* [What the task asks]: Please copy out every line of the records below word for word, leaving out the pictures.

* [Data listing]:
—————
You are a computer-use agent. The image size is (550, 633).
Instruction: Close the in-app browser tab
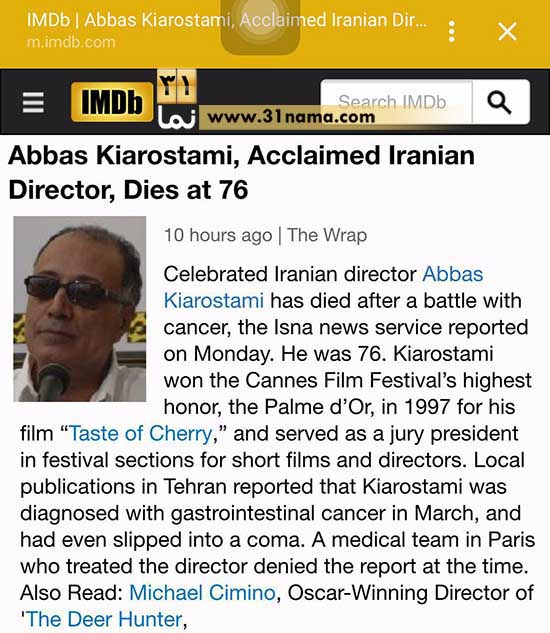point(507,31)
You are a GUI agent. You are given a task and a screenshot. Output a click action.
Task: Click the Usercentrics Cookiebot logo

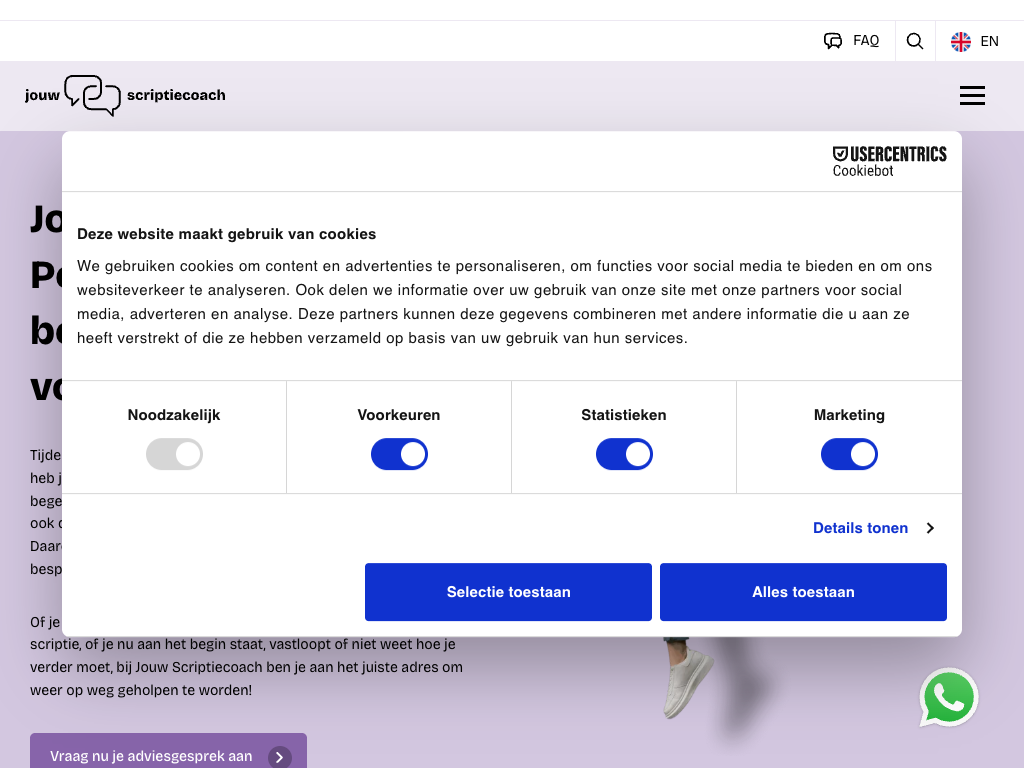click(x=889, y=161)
—————
* [Result of the exercise]:
You are a computer-use agent. The image size is (550, 633).
Instruction: Close the in-app browser tab
point(507,31)
You are a GUI agent. You are given a task and a screenshot. Output a click action.
Task: Click the Usercentrics Cookiebot logo

click(x=889, y=161)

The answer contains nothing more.